Uma fidelidade sem fé?
Uma fidelidade sem fé?
É verificável que o que se espera do psicanalista é uma fidelidade à sua disciplina, apesar de ela não lhe fornecer qualquer instância susceptível de mantê-la. Nem mesmo, aliás, o resultado prático, uma vez que cura ou fracasso podem ser restos independentes dessa instância. Certamente o apoio mais usual é o que toma por base aquele que foi seu próprio analista, a maneira dele de fazer ou os seus textos, mas não menos a desaprovação destes, a passagem para um qualquer dos inimigos do ex-amado ou até mesmo para uma prática totalmente diferente.
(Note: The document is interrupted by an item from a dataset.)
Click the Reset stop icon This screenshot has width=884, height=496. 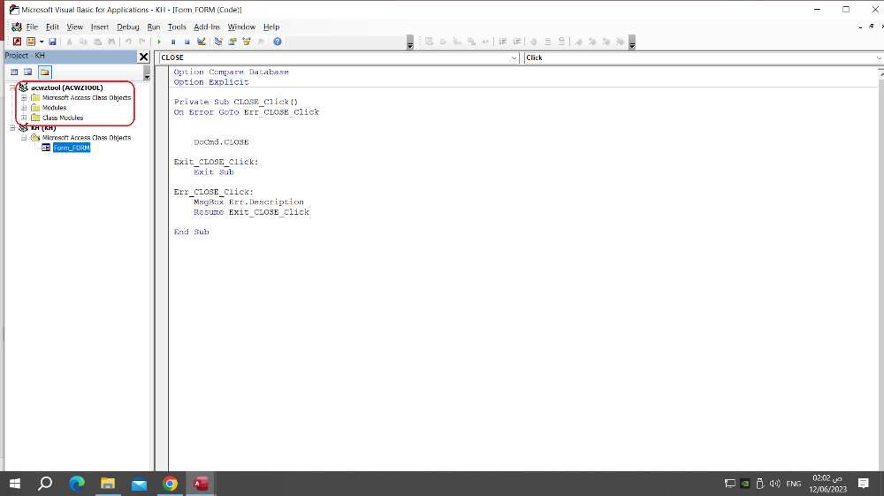[x=187, y=42]
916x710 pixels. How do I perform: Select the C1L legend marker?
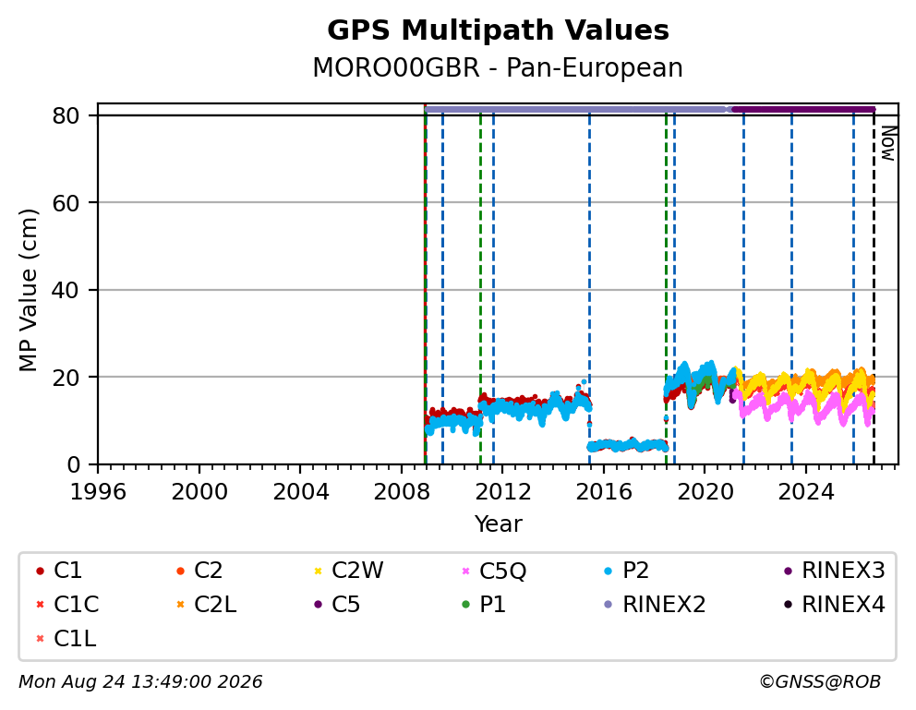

Dizê-lo assim é resumir a história do movimento em torno de Freud e próximo de nós Lacan.
Assim, de minha parte, eu teria visto tudo, como a dispersão de uma revoada de pardais em busca de um poleiro mais seguro, assustada por experimentar a solidão e a responsabilidade da incerteza. Lembro-me daquele homem eminente, jesuíta de formação, ou seja, bem armado, rigoroso no tratamento como no aprendizado, e passar à haptonomia. Problema individual, diríamos sem nos enganarmos, exceto que sua multiplicação sob formas diversas leva a crer que a decepção amorosa pode ser tão alienante em seus efeitos quanto a neurose de origem.
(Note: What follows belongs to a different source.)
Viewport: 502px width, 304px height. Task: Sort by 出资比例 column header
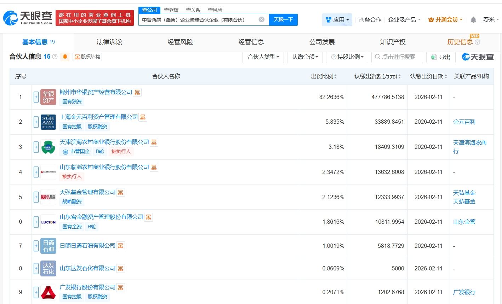pos(324,76)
O próprio Lacan, afinal de contas, não parece passar seus últimos seminários a praguejar a respeito de um caso do qual não consegue se desembaraçar, além do fato de os resultados práticos parecerem faltar ao encontro? “O que foi instituído pela palavra, deve poder ser demolido pela palavra", diz ele. Será que isso é assim tão certo, ou estaríamos lidando com uma fixação cuja malformação se tornou guardiã da própria vida? Maltorcida talvez, mas de todo modo torcida, isto é, salva.
Digo tudo isso no conforto intelectual da nossa associação, sem medo de perturbá-la.